(Data entries)
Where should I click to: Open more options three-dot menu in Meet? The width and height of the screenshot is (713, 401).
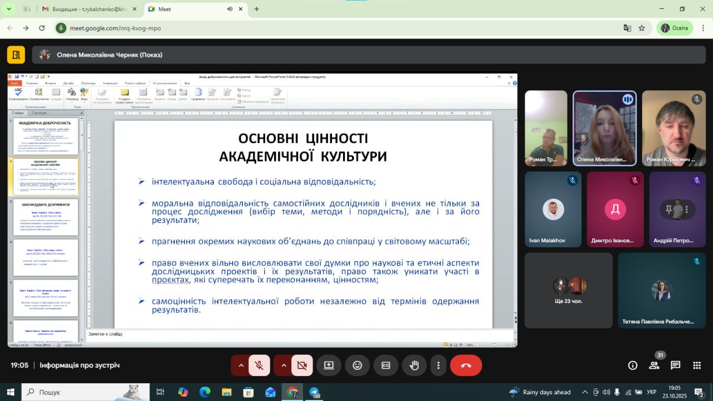tap(438, 365)
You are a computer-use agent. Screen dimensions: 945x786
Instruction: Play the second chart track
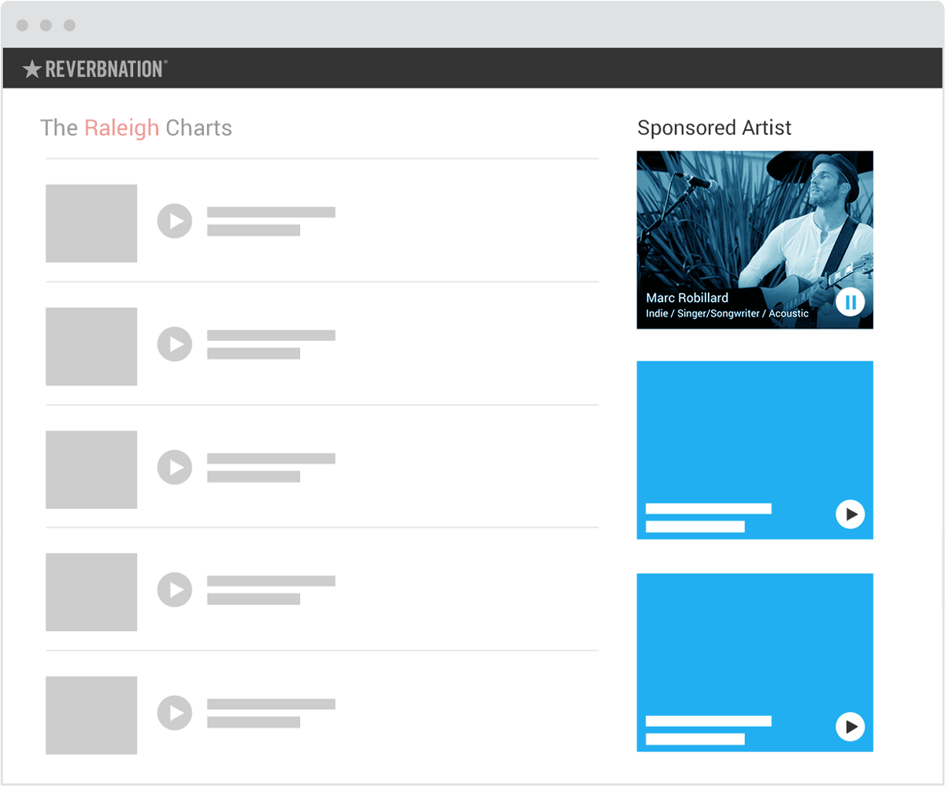coord(174,344)
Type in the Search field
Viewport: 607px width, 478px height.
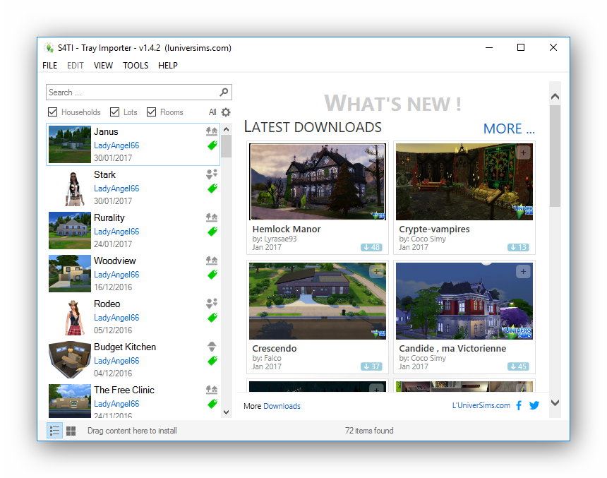[127, 92]

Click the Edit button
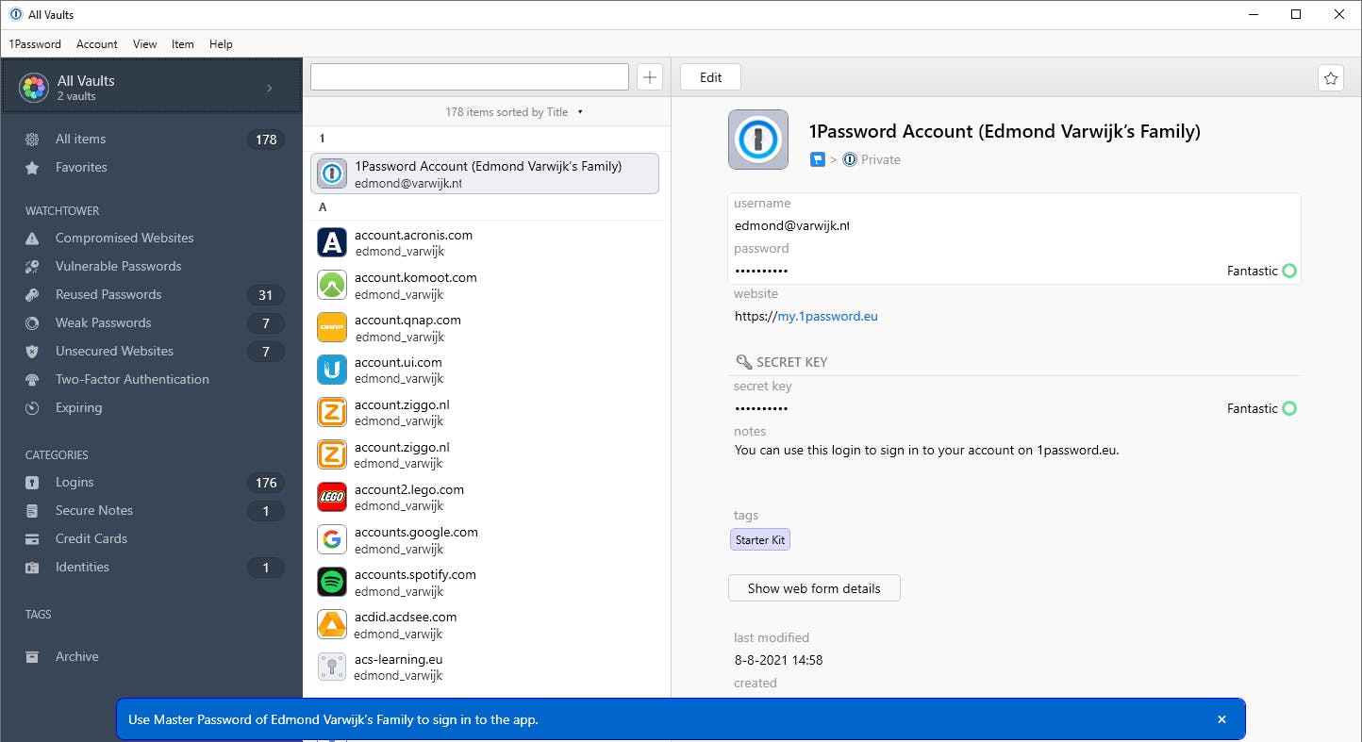coord(710,77)
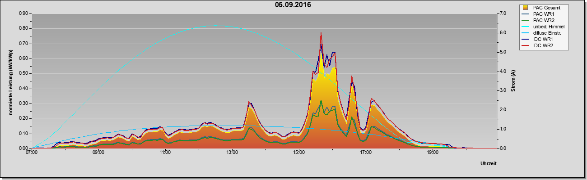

**Work request**
Output the data above verbatim, pictures excluded.

**Solution to the problem**
Where should I click to: Open more options three-dot menu in Meet? The width and height of the screenshot is (713, 401).
tap(438, 365)
You are a computer-use agent. Screen dimensions: 945x786
Instruction: Play the second chart track
coord(174,344)
Type in the Search field
Viewport: 607px width, 478px height.
[127, 92]

Click the Edit button
coord(710,77)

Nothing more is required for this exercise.